I first discovered tarta de ricota at Dün Ken, one of our favorite bakeries in Mendoza. Since then, I've been working on perfecting my own version at home, and I think I've just about got it down.
Tarta de Ricota is just what it sounds like--a tart made from ricotta cheese. It's the Italian cousin of our beloved cheesecake, only without the cream cheese tang. Like so many recipes, the original has morphed into something unique--different but still delicious, developed by homesick Italian women missing the flavors of the old country. But that old home fell away with the diaspora--a new home was being built in Argentina.
Argentina's version of the ricotta tart is delicately sweet and mild, smooth and creamy with just a hint of lemon. (See the recipe notes for possible flavor variations.) It can be served any time of year, but is most often seen on the Easter table. Ricotta, made from they whey used in cheese-making, was traditionally made in the spring, hence the springtime connection. (At least in the northern hemisphere.)
The origins of this simple pie are ancient--it's been made since pre-Christian times in Italy, during the reign of Constantine the Great. It's rumored that priestesses of Roman goddess Ceres, goddess of fertility and motherhood, mixed ricotta with eggs to celebrate Spring. Swedes enjoy a treat called Ostkaka, an almond-y egg and cheese cake--perhaps a recipe exchange during the time of the Visgoth invasion? Nuns in a convent in Naples infused their springtime version of ricotta pie with orange blossoms from their garden, and the recipe was later adapted by local bakeries.
From pagan offering to a convent confection symbolizing the Resurrection, from the Easter tables of Naples' rich and famous to modern-day bakeries on the other side of the planet, Tarta de Ricota has had quite a journey, wouldn't you say? Take a bite of history when you make this pie, which is sure to become a tradition of your own!
Tarta de Ricota
This is a basic recipe for ricotta tart that can easily be adapted. It can be flavored with rum or another liqueur, like Grand Marnier, or you can stir in 1/2 cup of golden raisins or golden raisins soaked in liqueur--especially delicious during the holiday season. There are also versions that include finely chopped preserved peaches in syrup, and it would be simple to swap out the lemon zest and juice for orange, or the vanilla for almond extract.
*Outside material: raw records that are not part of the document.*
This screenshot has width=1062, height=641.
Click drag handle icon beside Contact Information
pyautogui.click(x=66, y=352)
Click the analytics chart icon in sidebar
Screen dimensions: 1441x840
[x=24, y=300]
That version would be delicious covered in confectioner's sugar and sliced almonds for a fancy afternoon tea. I've chosen a traditional short-pastry type crust here, the shortbread-style crunch adds a nice texture to the pie.
For the tart shell:
1 1/2 cups flour
1/4 cup sugar
pinch of salt (or more to taste)
1/2 teaspoon lemon zest
1 stick unsalted butter
1 egg, separated
2 tablespoons milk
1 teaspoon vanilla
Preheat the oven to 350 degrees Fahrenheit. Generously butter and flour a tart pan with a removeable bottom.
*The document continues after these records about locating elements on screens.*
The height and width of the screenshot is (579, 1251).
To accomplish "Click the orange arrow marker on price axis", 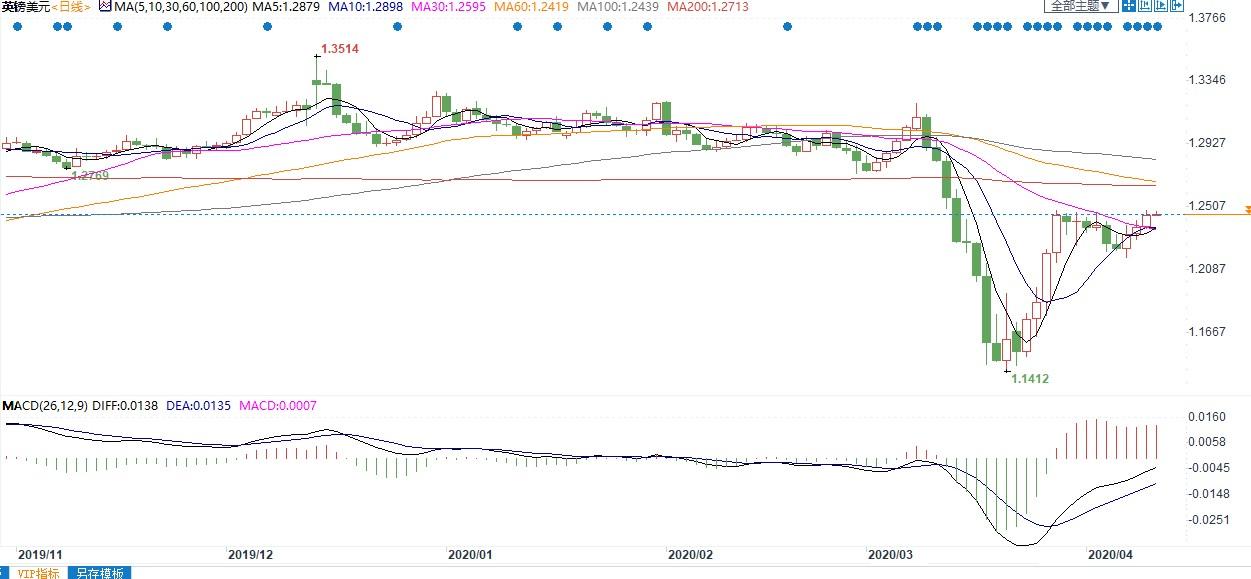I will coord(1246,210).
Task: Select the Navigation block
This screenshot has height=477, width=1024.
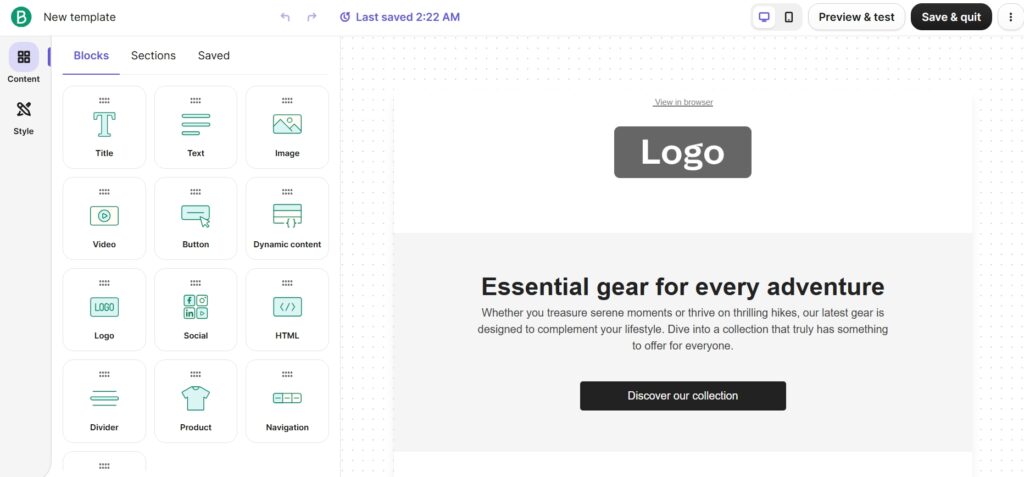Action: 287,401
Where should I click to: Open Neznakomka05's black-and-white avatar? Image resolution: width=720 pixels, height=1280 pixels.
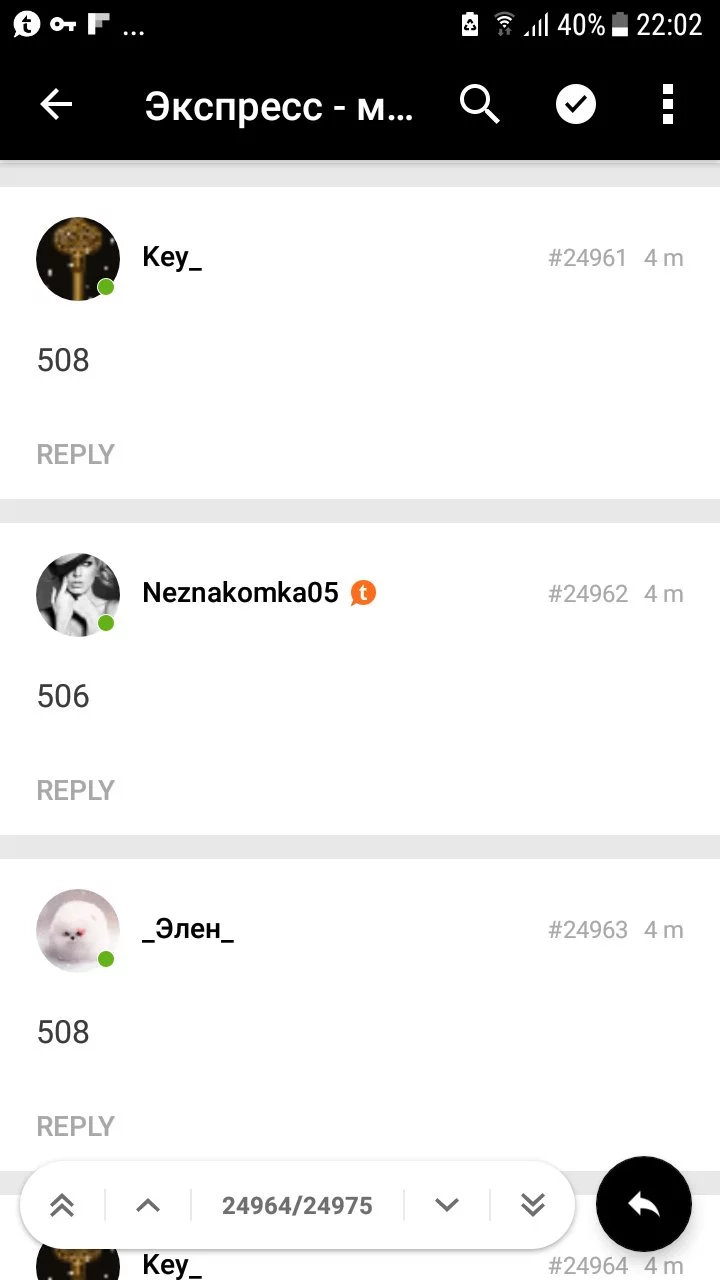78,594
In a food processor, combine the flour, sugar, salt, lemon zest, and butter and process until well combined and the mix resembles a coarse sand. Add in the egg yolk, reserving the white. Add in the vanilla and the milk, and process until combined and there is a coarse dough. To make the dough by hand, combine the ingredients as described below using a hand-held pastry blender.
Dump the dough into the prepared pan, and using your fingers, press around the edges and bottom of the pan. Then using the bottom of a cup, press the bottom into an even layer. Bake for 15 minutes. Remove, and then brush with the reserved egg white. Return to the oven for another 15 minutes.
Meanwhile, prepare the filling.
For the filling:
1 1/2 cups fresh whole milk ricotta cheese
1/2 cup sugar
1 tablespoon rum
1/2 teaspooon vanilla
1/4 cup heavy whipping cream
1 tablespoon lemon juice
zest from 1 lemon
confectioner's sugar, as needed, to decorate the top
In a large bowl, combine all the ingredients and using a hand-held mixer, blend at medium speed until smooth.
Remove the crust from the oven. Pour the ricotta mixture into the tart pan until 2/3 of the way full, and then carefully place in the oven. Bake for 45-60 minutes, or until the center is set and the filling is light golden, but not brown.
Let cool completely, then refrigerate until cold. Sift confectioner's sugar over the top, using a stencil design if desired.
Transfer to a cake plate and serve, cut in wedges.